Grande parte do mérito de Maria Augusta Ramos como encenadora e narradora em “O Processo” está em sua capacidade de transformar aquelas pessoas – que nos acostumamos a amar ou odiar nos últimos dois anos – em personagens intrigantes e coerentes. Ela faz isso com a ajuda dos grandes “atores” que tem em mãos, capturando breves momentos, como nas expressões em inglês usadas por José Eduardo Cardozo para orientar sua assessoria jurídica; no silêncio monalísico do senador Antonio Anastasia nas sessões; ou numa visita de “admiradores” recebida por Janaína Paschoal, que deixa claro para os desavisados (especialmente o público estrangeiro) quem ela é. “Muitas pessoas vinham falar com ela, e achei importante documentar para que a entendêssemos da mesma maneira que entendemos os senadores da esquerda. Tudo foi feito com muito cuidado e respeito”, considera a diretora.
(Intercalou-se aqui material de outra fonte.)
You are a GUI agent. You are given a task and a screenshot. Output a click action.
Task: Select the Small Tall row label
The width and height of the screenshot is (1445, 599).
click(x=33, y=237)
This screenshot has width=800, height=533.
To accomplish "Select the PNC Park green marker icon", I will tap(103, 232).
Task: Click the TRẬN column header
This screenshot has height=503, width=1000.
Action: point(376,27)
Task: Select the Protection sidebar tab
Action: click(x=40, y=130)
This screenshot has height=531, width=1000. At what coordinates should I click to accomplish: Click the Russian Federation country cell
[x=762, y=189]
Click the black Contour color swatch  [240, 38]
Esse olhar por trás da cortina registra ainda momentos reveladores, como quando Gleisi Hoffman afirma – com o processo em pleno andamento no Senado – que seria impossível para o PT retornar ao poder. “Não temos como governar”, diz a senadora. Minutos depois, um de seus colegas faz uma autocrítica que muitos cobraram da esquerda, admitindo os erros cometidos, especialmente em termos de comunicação, que permitiram com que tamanha parte do eleitorado se voltasse contra o governo.
Ainda assim, a cineasta conta que muitos momentos importantes tiveram que ficar de fora, assim como muitos senadores que ela filmou. Foram escolhas difíceis, segundo Maria Augusta, mas resultado de profundas “reflexões éticas, estéticas e formais”, e não políticas. “Não fiz nenhuma concessão ou negociação. Faço um cinema que tem respeito e cuidado com meus personagens, e as pessoas toparam porque têm confiança e conhecem meu trabalho”, esclarece.
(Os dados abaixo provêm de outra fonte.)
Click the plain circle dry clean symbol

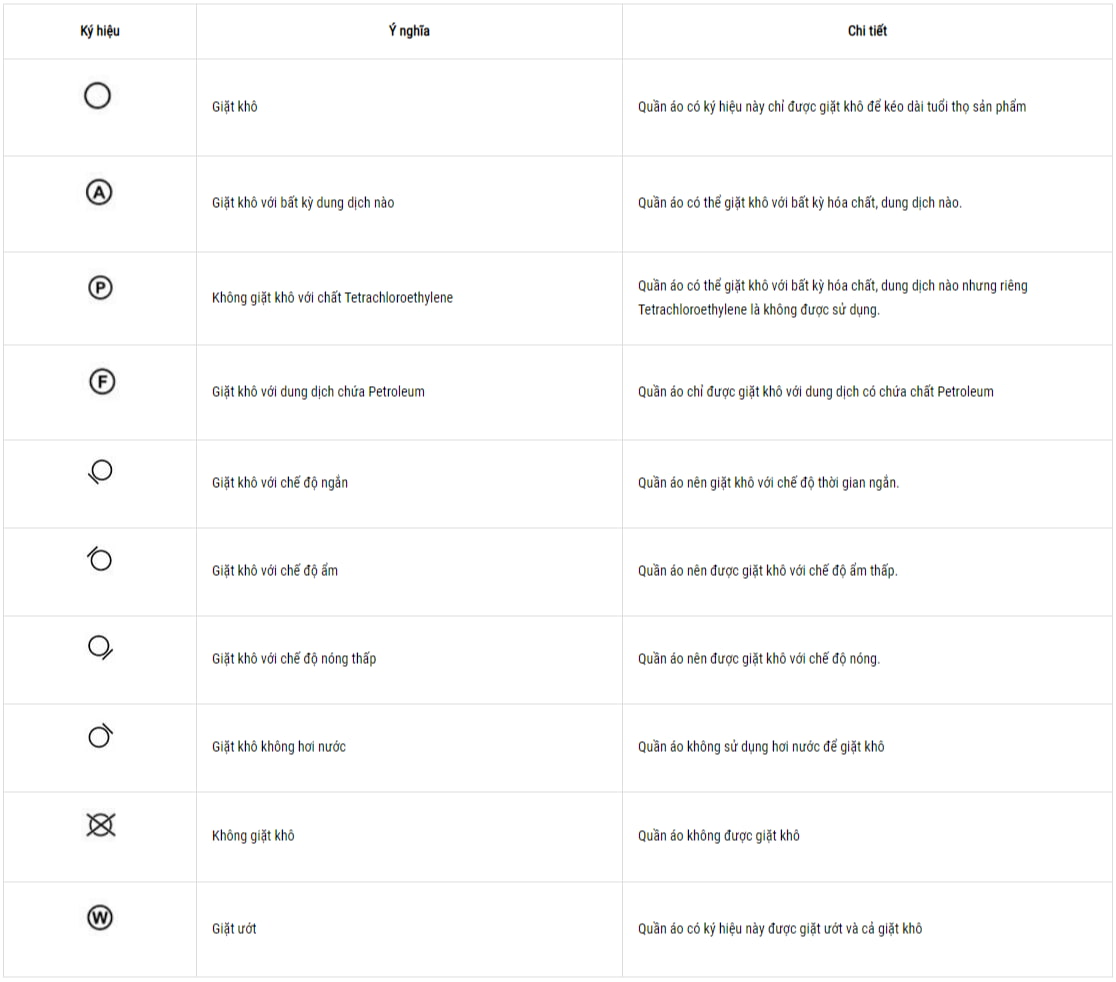tap(98, 96)
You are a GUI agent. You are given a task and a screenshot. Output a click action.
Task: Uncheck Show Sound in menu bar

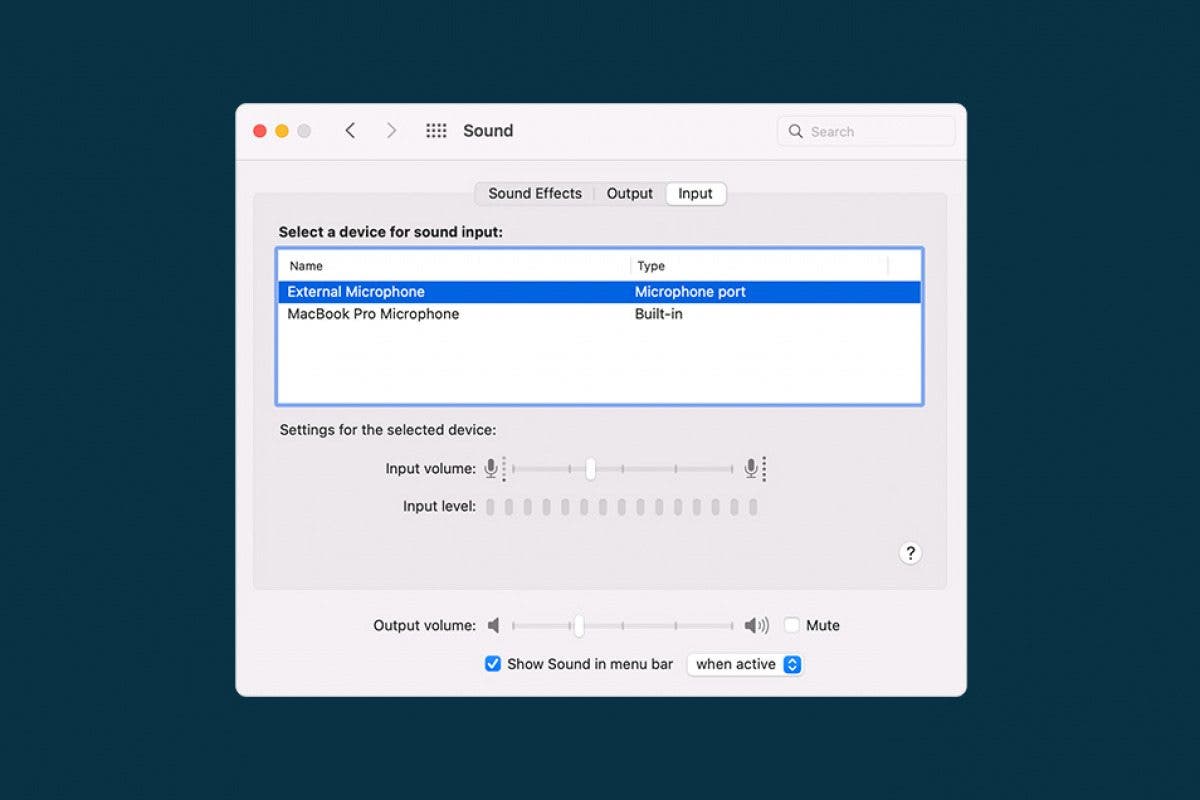(x=493, y=664)
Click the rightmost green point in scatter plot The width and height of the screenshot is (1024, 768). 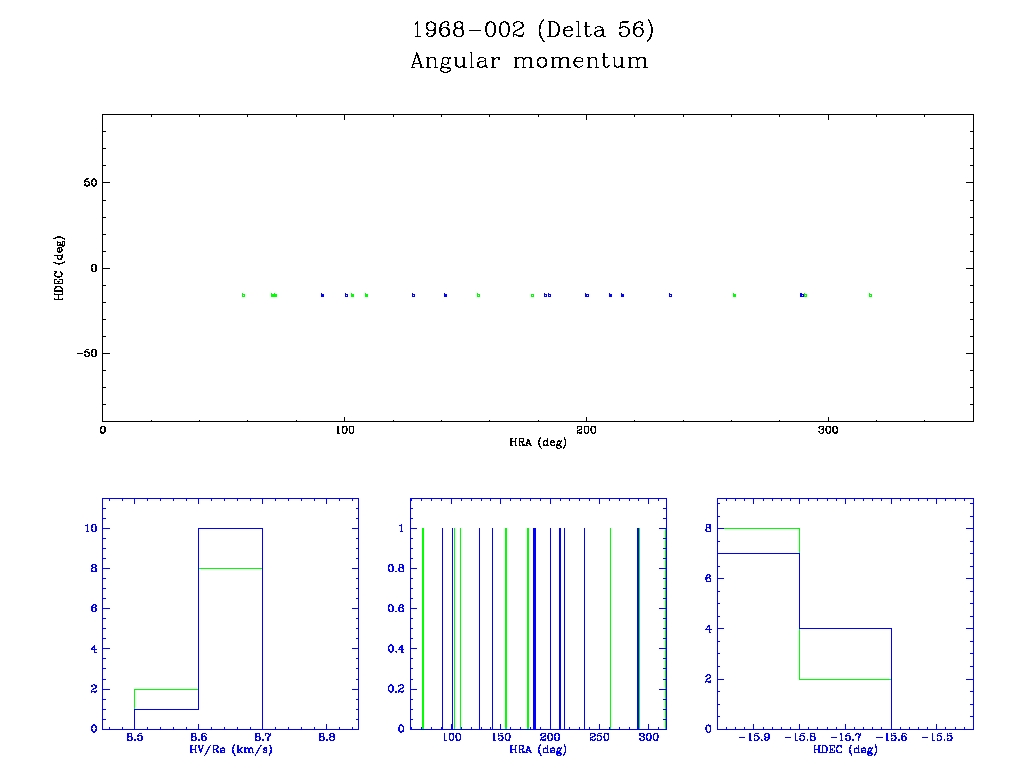870,295
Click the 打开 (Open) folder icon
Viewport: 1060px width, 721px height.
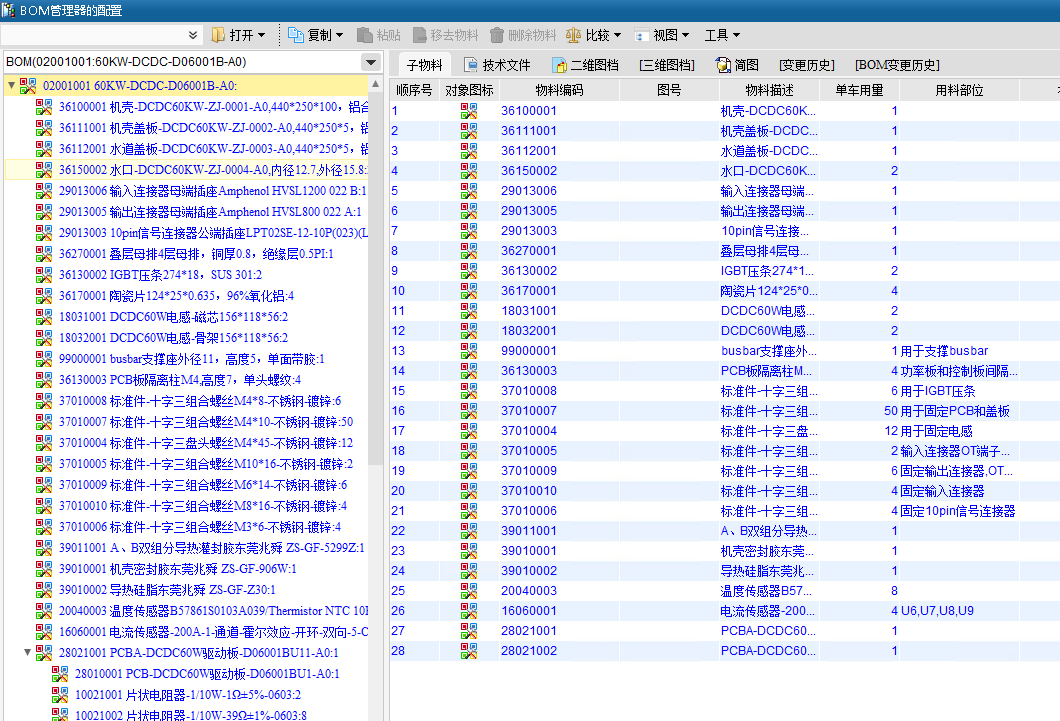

E o peso e a responsabilidade desse processo diário de escolhas e decisões de impacto histórico não foi fácil. A diretora conta que a intensidade das filmagens, com dias em que a equipe chegou a trabalhar 24 horas seguidas, e depois conviver com todo esse material durante meses de montagem, “foi duro emocionalmente. A edição foi bem difícil, afetou a minha saúde, e da minha montadora, de forma séria”, admite.
O resultado, ela reconhece, também é doloroso para o público brasileiro. “Vivemos isso muito de perto, e as consequências do processo, com as medidas políticas, sociais e econômicas que foram tomadas depois dele, atingem o espectador daqui de um jeito diferente do lá de fora”, compara. O que não quer dizer que o público estrangeiro não tenha respondido ao documentário – vide os muitos prêmios, de Lisboa a Berlim e Suíça.
“Lá fora, eles ficam muito surpresos com o tom do processo porque a grande mídia lá também reduziu muito e nem todos os lados foram colocados, nem todos os argumentos foram vistos. Mas o que me deixa muito feliz é que as pessoas lá fora têm se identificado com o elemento de universalidade do filme, que são os desafios que a democracia vem enfrentando no mundo todo, com a judicialização da política, a tendência à extrema direita, desde a Europa aos EUA do Trump. O Brasil faz parte do mundo, ele não está sozinho nisso”, avalia.